I’m currently working on Isabel de Clare and her family. Her husband William Marshal was famously a hostage during the Anarchy whilst a very young child and was very nearly hanged when his father John failed to comply with King Stephen’s demands – it appears that William’s touching candour and the king’s kind heart saved the little boy from an early death. Isabel’s two eldest sons became hostages of King John when he began to distrust Marshal. This possibly accounts for why William Marshal the Younger sided with the barons in the First Barons’ War rather than with the king. The Marshal’ friend and fellow Marcher baron William de Braose fell foul of the king when his wife Matilda, who sounds like a truly formidable woman, refused to hand her sons over to the men sent to collect them when de Braose failed to pay the Exchequer instalments on the debt he owed to the king for the grant of Limerick. Matilda and her son William were starved to death in Corfe Castle – to cut a long story short. And before I finish this particular paragraph one of Isabel’s Irish uncles was killed whilst he was a hostage and another was blinded – so Isabel and her husband were all too aware of the risks of giving hostages.
Oh yes and her grandfather Gilbert De Clare, Lord of Striguil also known as Gilbert Strongbow fell out with King Stephen when Stephen imprisoned Striguil’s nephew Gilbert Earl of Hertford and confiscated all of his castles when Hertford’s kinsman Ranulph Earl of Chester attacked Lincoln contrary to the agreement he made with the king and to which Hertford was surety. I should add that Striguil didn’t become grumpy with Stephen because of the unjust incarceration of his nephew or even the confiscation of the estates – he threw his toys out of the pram when the king wouldn’t give everything he’d just bagged to Striguil – no one comes out of the Anarchy particularly well behaviour-wise it would have to be said.

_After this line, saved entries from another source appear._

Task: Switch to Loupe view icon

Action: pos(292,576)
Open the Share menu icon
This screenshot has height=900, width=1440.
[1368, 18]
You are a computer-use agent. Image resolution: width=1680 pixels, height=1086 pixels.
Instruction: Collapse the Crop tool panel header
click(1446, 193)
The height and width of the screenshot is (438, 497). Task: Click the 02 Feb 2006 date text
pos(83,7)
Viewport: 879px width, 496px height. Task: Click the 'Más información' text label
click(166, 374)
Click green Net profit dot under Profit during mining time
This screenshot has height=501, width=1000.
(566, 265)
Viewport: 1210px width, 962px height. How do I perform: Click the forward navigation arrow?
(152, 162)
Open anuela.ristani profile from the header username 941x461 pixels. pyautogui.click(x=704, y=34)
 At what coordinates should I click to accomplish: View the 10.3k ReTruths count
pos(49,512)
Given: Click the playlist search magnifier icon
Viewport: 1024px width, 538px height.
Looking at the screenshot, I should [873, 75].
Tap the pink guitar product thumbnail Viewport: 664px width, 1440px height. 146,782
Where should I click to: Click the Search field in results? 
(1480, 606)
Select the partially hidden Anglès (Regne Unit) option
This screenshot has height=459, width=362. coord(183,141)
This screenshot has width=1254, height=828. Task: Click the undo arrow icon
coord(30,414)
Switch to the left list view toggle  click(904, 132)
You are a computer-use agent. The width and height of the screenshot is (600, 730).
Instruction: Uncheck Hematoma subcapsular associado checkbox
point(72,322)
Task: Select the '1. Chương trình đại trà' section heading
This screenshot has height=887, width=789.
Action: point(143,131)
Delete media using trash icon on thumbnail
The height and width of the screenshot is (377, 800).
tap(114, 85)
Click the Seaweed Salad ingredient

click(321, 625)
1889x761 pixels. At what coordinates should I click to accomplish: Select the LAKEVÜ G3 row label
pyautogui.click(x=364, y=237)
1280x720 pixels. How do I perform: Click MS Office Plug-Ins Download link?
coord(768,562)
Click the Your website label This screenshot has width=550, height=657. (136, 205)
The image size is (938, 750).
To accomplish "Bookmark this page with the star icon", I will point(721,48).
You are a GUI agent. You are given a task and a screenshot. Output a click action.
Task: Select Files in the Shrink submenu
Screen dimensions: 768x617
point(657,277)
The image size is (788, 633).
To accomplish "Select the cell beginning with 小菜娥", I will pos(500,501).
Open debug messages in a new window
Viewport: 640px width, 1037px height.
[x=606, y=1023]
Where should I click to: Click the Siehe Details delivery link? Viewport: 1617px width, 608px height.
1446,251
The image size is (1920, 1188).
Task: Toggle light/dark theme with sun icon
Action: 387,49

So – hostages-what exactly were they? A hostage, in medieval terms, was the physical embodiment of an agreement’s guarantee. A political or even a financial agreement required a demonstration of submission or good faith until a particular set of terms or conditions were met. It meant that the hostage or hostages had to have value to the person making the agreement – no point in accepting a fourth or fifth cousin it had to be a close family member. The hostage taker was also able to demonstrate his or her authority over the person required to offer a hostage or hostages as surety. Anyone could become a hostage – the Scottish princesses Margaret and Isabella sisters of Alexander II were held as hostages from 1209 onwards to ensure that the Scots complied with the Treaty of Norham. it brings to mind the fact that international treaties were often cemented by a marriage treaty. This instance reflects the fact that hostage giving and taking was part of the arsenal available to medieval diplomats where marriage agreements weren’t an option.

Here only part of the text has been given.